Senate adopts electoral code

UN Office for the Coordination of Humanitarian Affairs
Tuesday 15 November 2005

BURUNDI: Senate adopts electoral code

BUJUMBURA, 13 Apr 2005 (IRIN) - Burundi's Senate, the parliament's upper chamber, voted 46-0 on Tuesday to adopt the country's electoral code. Three senators abstained.

However, the senators proposed 60 amendments to the code that could see a delay of the electoral process, due to end on 22 April with presidential elections.

The chamber took one month to adopt the bill, to which they added 20 new articles.

The Senate was due to debate on Wednesday the adoption of a second bill linked to the electoral process, one on communal law.

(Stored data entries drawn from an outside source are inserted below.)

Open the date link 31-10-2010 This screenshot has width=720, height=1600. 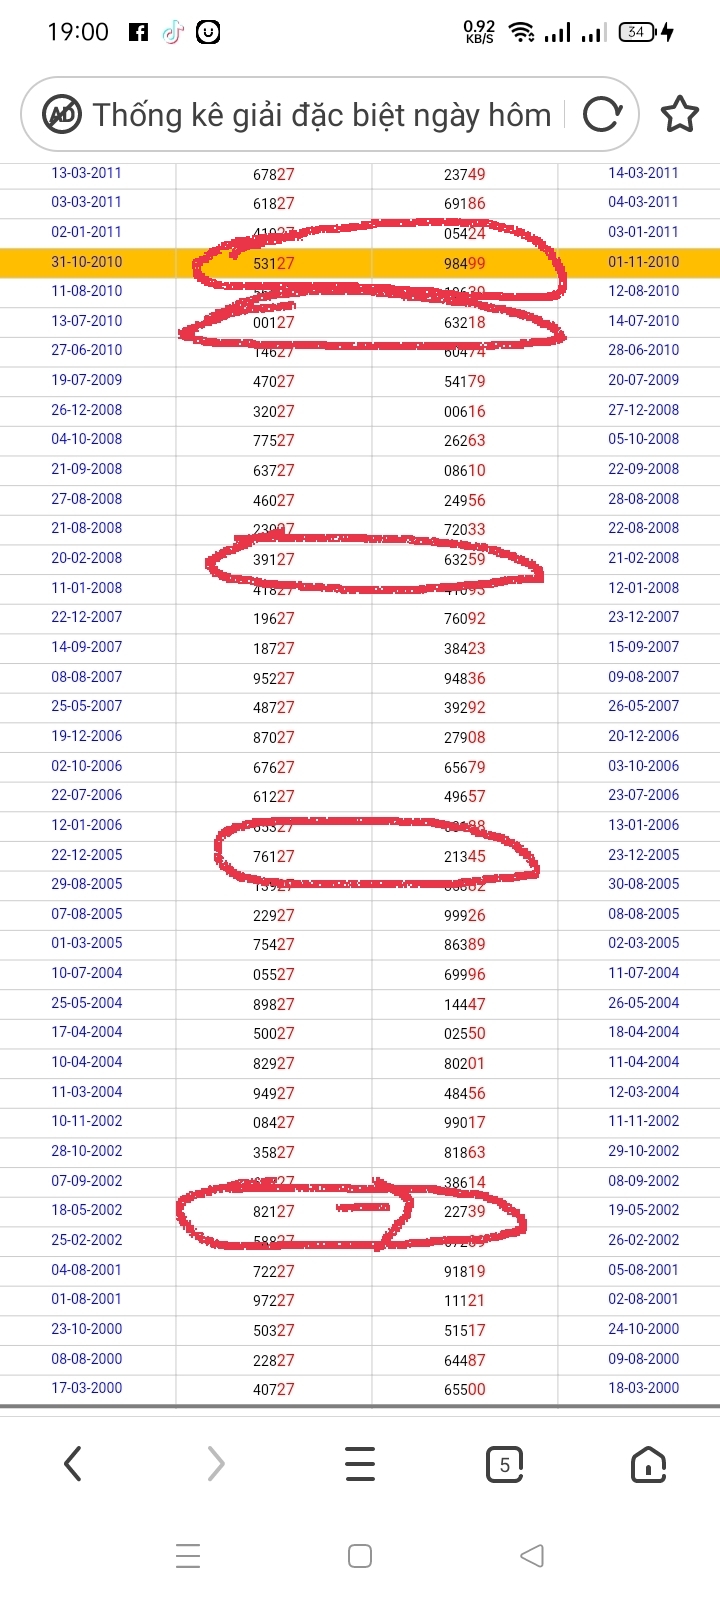(x=87, y=262)
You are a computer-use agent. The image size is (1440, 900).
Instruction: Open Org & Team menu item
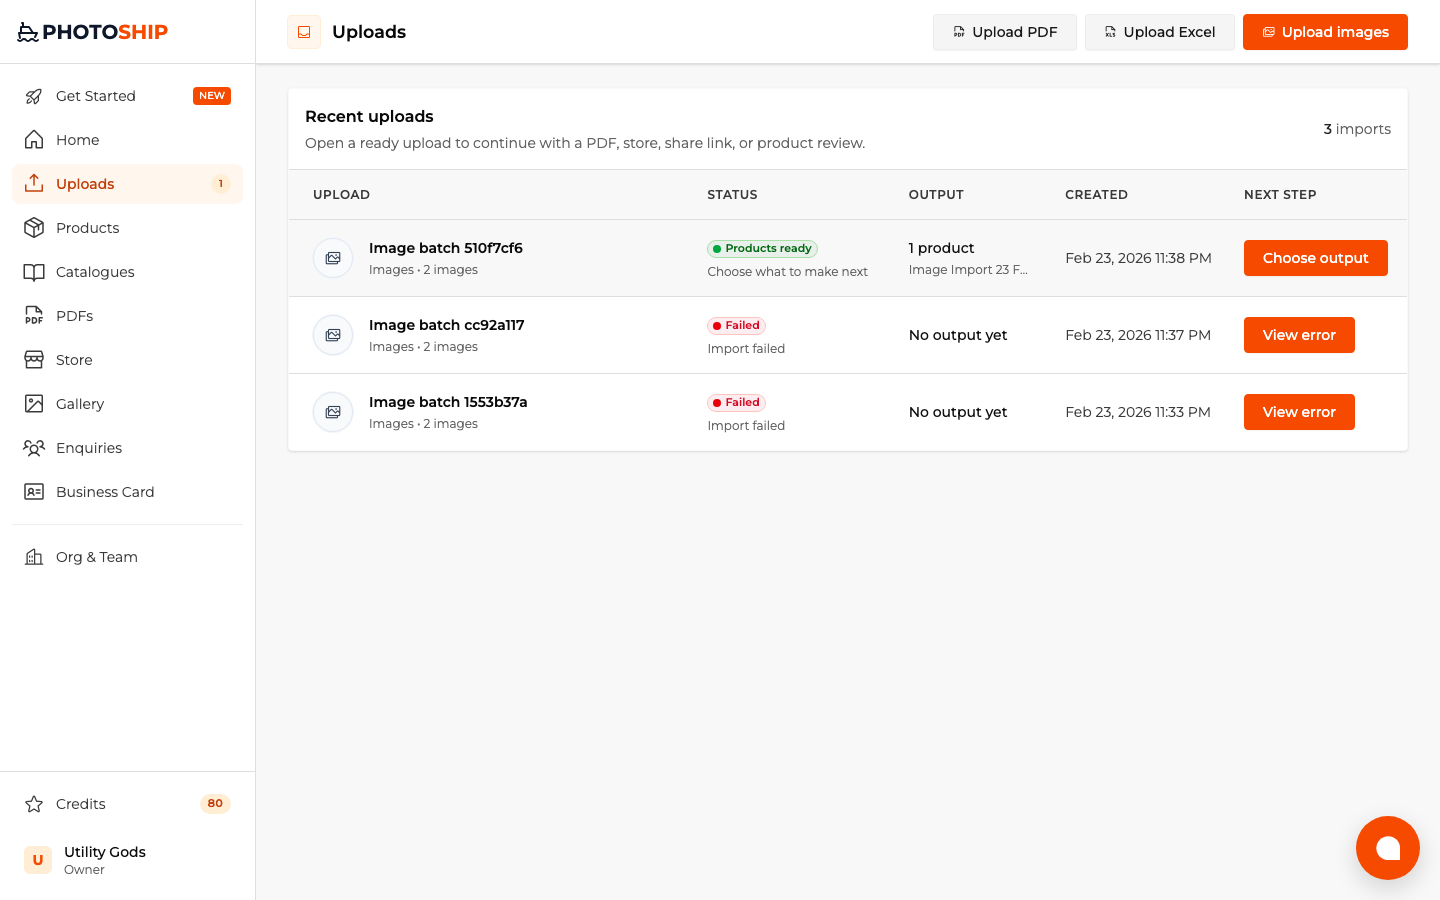click(127, 557)

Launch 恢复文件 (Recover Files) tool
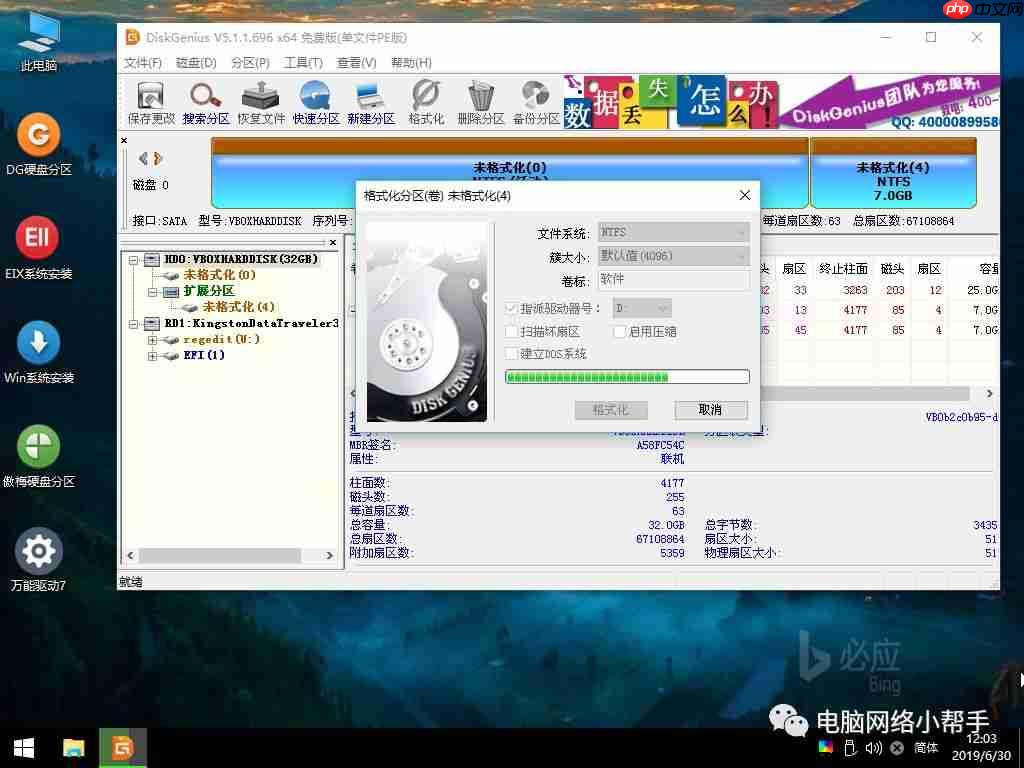tap(260, 100)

The National Assembly, the parliament's lower chamber, forwarded the draft bills on the electoral code and the communal law to the Senate on 15 March for adoption.

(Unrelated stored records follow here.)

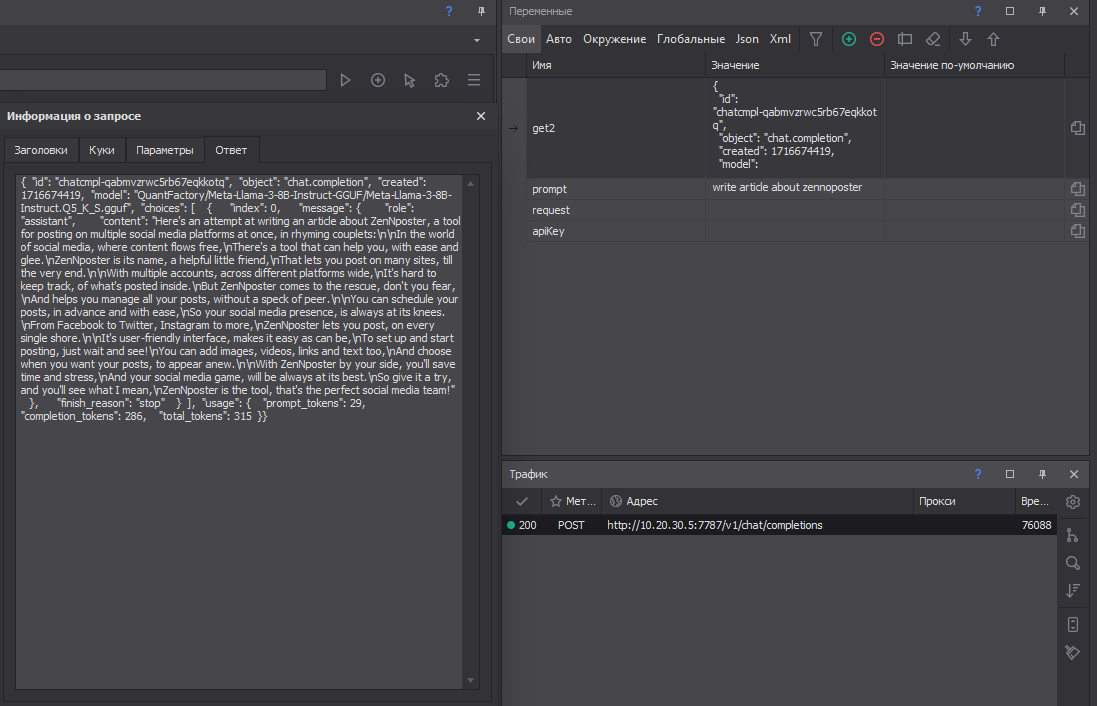Open the Глобальные variables tab
The width and height of the screenshot is (1097, 706).
click(x=690, y=39)
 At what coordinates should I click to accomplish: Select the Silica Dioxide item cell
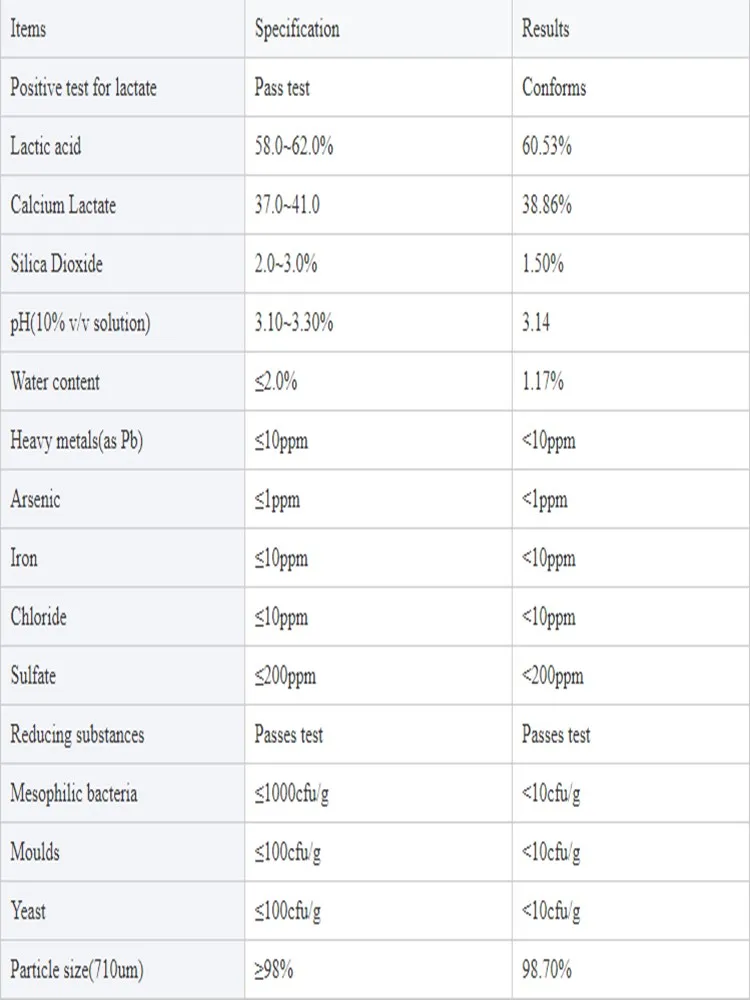[56, 264]
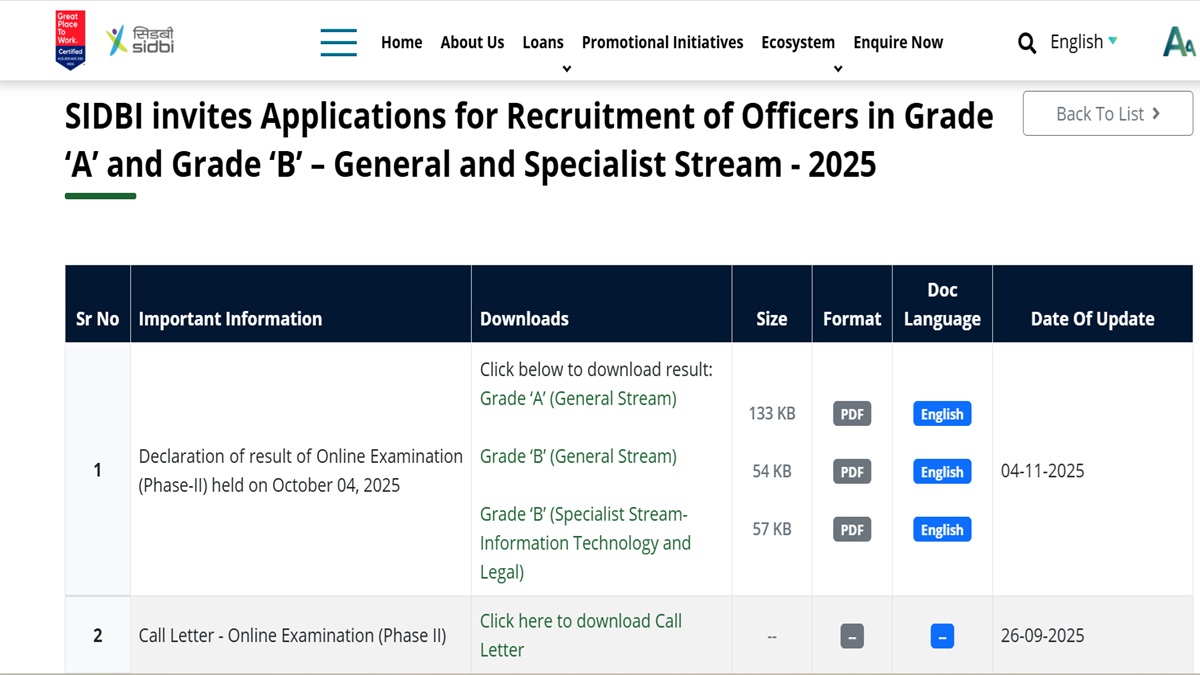The height and width of the screenshot is (675, 1200).
Task: Click the blue language badge in Call Letter row
Action: [x=941, y=635]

During the adoption of the electoral code on Tuesday the senators debated Article 6 of the code, with some suggesting that it be amended to ban people who benefited from the provisional immunity to vote or contest for positions during the elections.

Presenting the proposed amendment during a plenary session, the chairman of the commission of senators mandated to analyse the electoral code, Jean Baptiste Manwangari, said, "Allowing them to vote will be perpetuating impunity of crimes".

In the absence of a consensus, the article remained unchanged.

The senators also failed to reach a consensus on the representation of women in local territorial administration. The post-transition constitution grants women 30 percent representation in the country's institutions such as parliament and government; but it is silent on the women's quota in other decision-making bodies.

Following Senate's adoption of the electoral code, it will be returned to the National Assembly for a second reading.

Regulations governing the Senate and National Assembly stipulate that a joint commission of Members of Parliament and senators would be set up to review the proposed amendments before the head of state promulgates the two bills.

However, this stage could delay the country's electoral process, which had to be extended from October 2004 to April to facilitate the holding of a constitutional referendum, the promulgation of the two bills and preparation of the general elections.

On Wednesday, after a meeting with the Speaker of the National Assembly, Dr Jean Minani, the Special Representative of the UN Secretary-General to Burundi, Carolyn McAskie, expressed concern over the amendments proposed by the Senate and the National Assembly to the electoral code.

"I fear they could delay the whole electoral process," she said.

She added that the transitional government of Burundi government would have to negotiate another extension of the transition period, which, she said, should be "as short as possible" to allow the organisation of the elections.

The transitional government was set up following a Peace and Reconciliation Accord signed by Burundian parties in August 2000 in Arusha, Tanzania.